The Center for the Study of Democratic Institutions in Santa Barbara, California, was an influential think tank from 1959 to 1977. Its influence waned thereafter and it closed in 1987. It held discussions on subjects it hoped would influence public deliberation. It attained some controversy with its conference of student radical leaders in 1967, and with a suggested new U.S. Constitution proposed by Fellow Rexford G. Tugwell.

==History==

It was founded in 1959 by Robert M. Hutchins. The center was an offshoot of the Fund for the Republic, which had been established with a $15 million grant from the Ford Foundation. In its later years, its greatest source of support was Chester Carlson, the inventor of the Xerox process. For a time, Associate Supreme Court Justice William O. Douglas was Chairman of the center's board of directors. In 1969 Hutchins reorganized the center, after which many associates departed.

Harry Ashmore served as president from 1969 to 1974. After Hutchins' death in 1977, the Center found it difficult to raise funds.
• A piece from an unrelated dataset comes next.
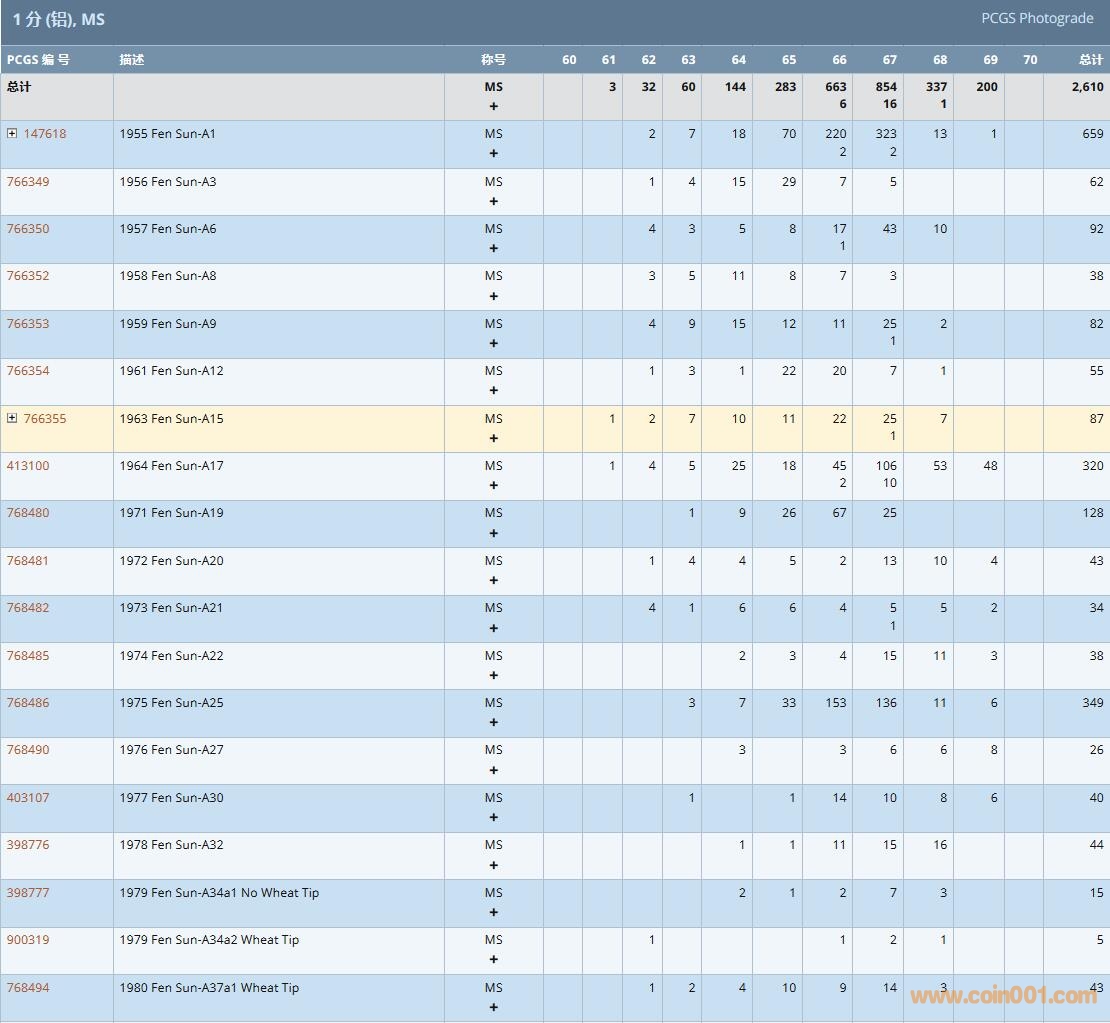
Task: Click the 称号 column header
Action: 493,60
It became affiliated with the University of California at Santa Barbara, which sold its real estate.

In 1988, it merged with the Los Angeles-based Institute for National Strategy.

==Prominent fellows==

Fellows of the Center included: Stringfellow Barr, from 1959 to 1969; Elisabeth Mann Borgese from 1964-1978; education philosopher Frederick Mayer ("A History of Educational Thought"); Linus Pauling, from 1963 to 1967; Bishop James Pike, from 1966 to 1969; Robert Kurt Woetzel; Raghavan N. Iyer; and Harvey Wheeler.

New appointees following the 1969 reorganization included Jacque Fresco, director of The Venus Project, Alex Comfort of The Joy of Sex fame, Bertrand de Jouvenel, and Stanford biologist Paul R. Ehrlich, author of The Population Bomb.